Yesterday I watched some television and movies on the computer. The weekend offered more of the same. I did make lunch for the family and worked in the garden and do some writing as well. It was not all bad. But even a little off of complete obedience is disobedience. How can I expect my children to choose better when I am a living example of NOT?
Each morning I have committed to reading one chapter of Proverbs. I read the chapter that corresponds with the day of the month just to make it easier to keep up with both. I have been reading Proverbs for awhile and KNEW that there had to be more to the adulteress woman than what the surface revealed.
It hit me hard this morning. The adulteress woman is all of those things that entice me away from my True Love – the One that sustains me and gives me life. She is that food that I do not need but want to eat anyway. She is that television show that does not give me life but that I want anyway. She is that chat room that keeps me from the tasks that I should be doing. The adulteress woman is anything that takes the rightful place of my Father and begins to dictate my life.

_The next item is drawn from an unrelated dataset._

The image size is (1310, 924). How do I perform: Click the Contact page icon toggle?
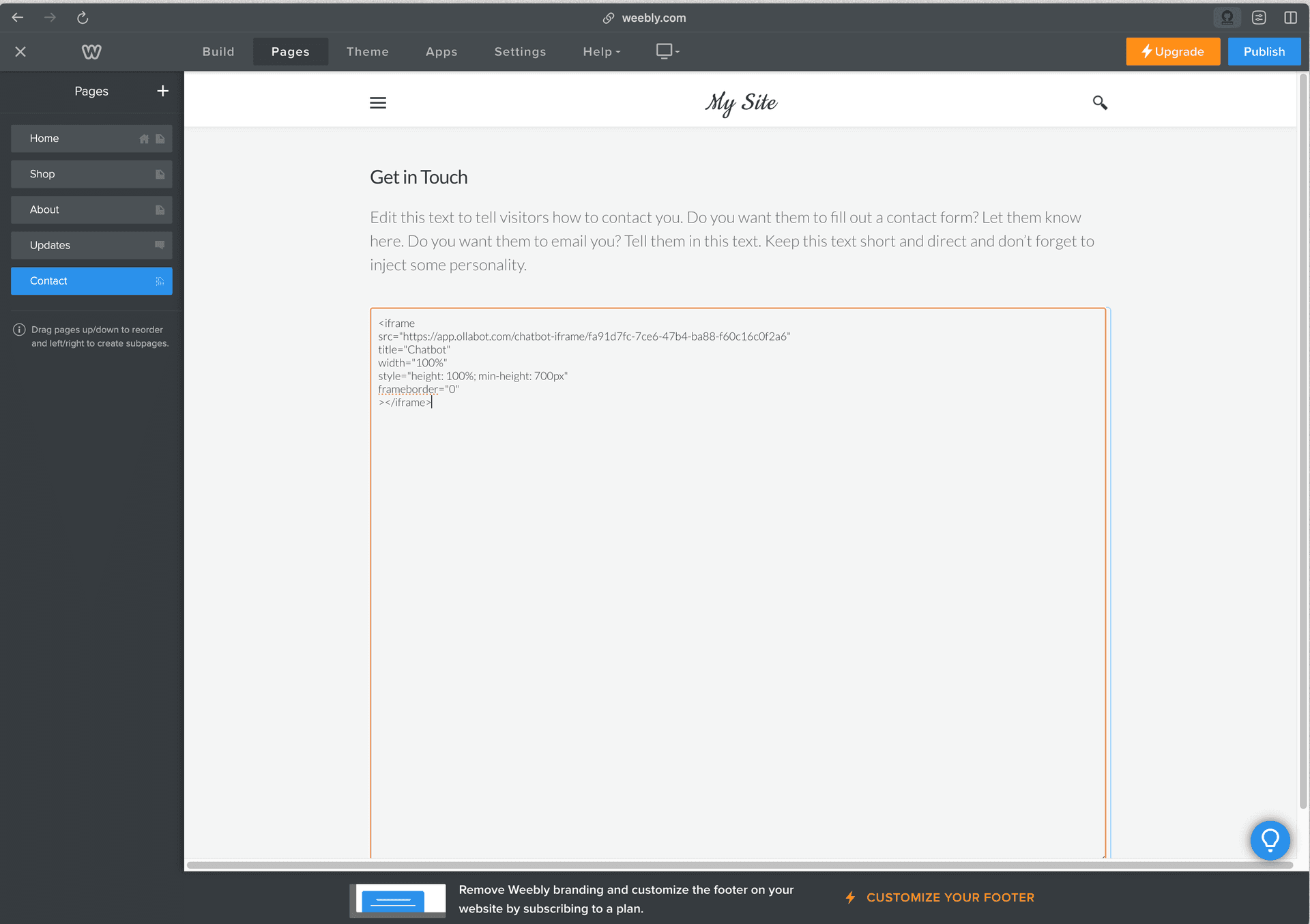coord(160,281)
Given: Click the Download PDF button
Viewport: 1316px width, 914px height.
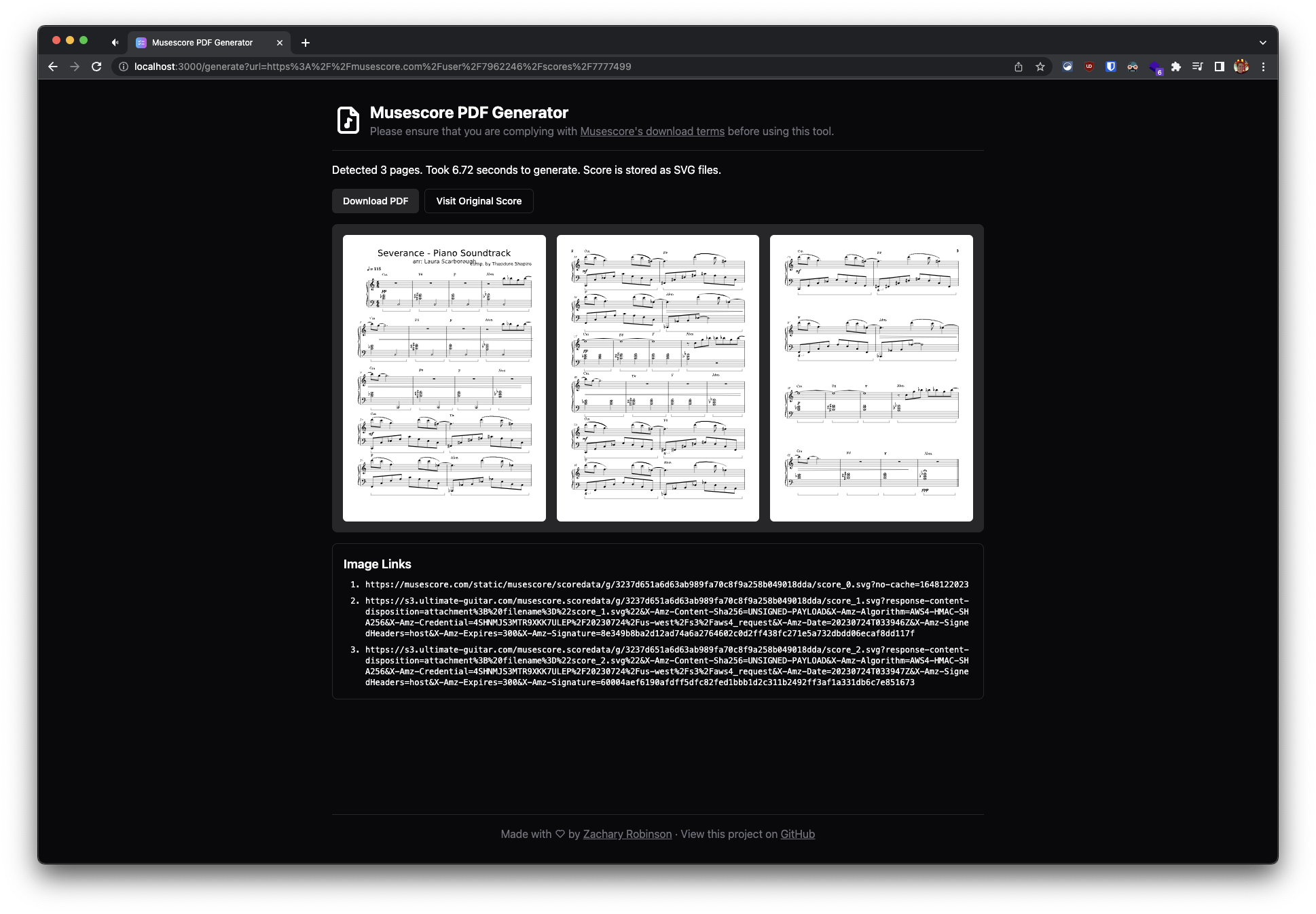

My choices have to reflect better if I want to live in the blessings. I have to be prepared to turn away from the adulteress and know what my game plan will be before she ever makes it into the picture.
Breaking the Habit of Cheating on God
1. Take a walk when the “need” to watch television starts to come into my head.
2. Turn on some music and sing and dance.
3. Sit down with my family for all three meals – even if I am only drinking a smoothie.
4. Re-read Proverbs 6 and remember what the end results are when I choose anything over God (or what the blessings are when I choose God over everything).
5. Develop a habit of better choices – start by printing out a chart with 21 days on it. Make a point to mark off on that chart every day for 21 days. I will make my chart my accountability.
There will always be temptations and trials, but I am not left on my own. The One that holds me in His hand has already provided a way out. I just have to listen to Him and CHOOSE to follow down the path He has prepared.